PROBLEM DETAILS: Which lines of the data contain the string "computer"? Show each of them.

Records from a collection:
___
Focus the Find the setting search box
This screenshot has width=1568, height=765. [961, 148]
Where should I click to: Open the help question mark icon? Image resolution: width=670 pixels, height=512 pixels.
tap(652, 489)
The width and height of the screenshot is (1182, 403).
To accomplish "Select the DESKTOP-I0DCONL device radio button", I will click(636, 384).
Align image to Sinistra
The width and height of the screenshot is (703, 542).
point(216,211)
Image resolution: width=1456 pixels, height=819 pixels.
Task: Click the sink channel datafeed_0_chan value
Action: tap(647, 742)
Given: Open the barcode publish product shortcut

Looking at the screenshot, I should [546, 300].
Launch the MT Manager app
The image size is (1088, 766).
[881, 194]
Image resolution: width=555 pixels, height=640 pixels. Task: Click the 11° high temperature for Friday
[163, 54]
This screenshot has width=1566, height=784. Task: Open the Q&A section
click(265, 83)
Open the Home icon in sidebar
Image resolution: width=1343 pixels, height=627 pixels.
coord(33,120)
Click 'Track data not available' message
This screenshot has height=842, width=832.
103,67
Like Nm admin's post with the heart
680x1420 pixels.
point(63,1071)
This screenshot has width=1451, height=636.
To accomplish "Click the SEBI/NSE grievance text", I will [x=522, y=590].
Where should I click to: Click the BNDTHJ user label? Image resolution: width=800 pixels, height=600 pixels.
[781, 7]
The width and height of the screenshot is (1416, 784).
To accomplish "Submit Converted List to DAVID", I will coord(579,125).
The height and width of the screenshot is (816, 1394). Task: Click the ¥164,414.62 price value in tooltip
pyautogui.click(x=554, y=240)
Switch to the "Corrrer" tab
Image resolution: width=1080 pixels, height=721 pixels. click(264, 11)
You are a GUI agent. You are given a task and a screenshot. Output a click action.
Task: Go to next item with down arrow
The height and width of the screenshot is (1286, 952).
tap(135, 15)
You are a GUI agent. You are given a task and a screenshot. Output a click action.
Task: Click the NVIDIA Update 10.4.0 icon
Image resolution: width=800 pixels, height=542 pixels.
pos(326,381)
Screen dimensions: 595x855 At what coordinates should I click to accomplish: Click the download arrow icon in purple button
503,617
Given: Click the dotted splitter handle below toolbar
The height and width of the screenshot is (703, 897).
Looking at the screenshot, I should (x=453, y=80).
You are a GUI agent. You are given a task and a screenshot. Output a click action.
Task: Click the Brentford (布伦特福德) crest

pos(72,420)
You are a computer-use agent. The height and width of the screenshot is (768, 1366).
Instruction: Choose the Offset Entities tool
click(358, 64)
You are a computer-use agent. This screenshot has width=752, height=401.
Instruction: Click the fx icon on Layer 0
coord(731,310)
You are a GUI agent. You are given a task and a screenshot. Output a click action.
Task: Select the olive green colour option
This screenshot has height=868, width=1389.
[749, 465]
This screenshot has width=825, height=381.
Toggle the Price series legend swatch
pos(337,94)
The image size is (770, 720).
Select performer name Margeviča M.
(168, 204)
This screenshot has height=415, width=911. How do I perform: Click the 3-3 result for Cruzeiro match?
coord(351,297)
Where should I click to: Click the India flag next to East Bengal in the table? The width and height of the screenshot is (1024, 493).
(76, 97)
___
TASK ANSWER:
You are a computer-use agent. The height and width of the screenshot is (768, 1366).
You are a computer-use agent. This screenshot has width=752, height=401.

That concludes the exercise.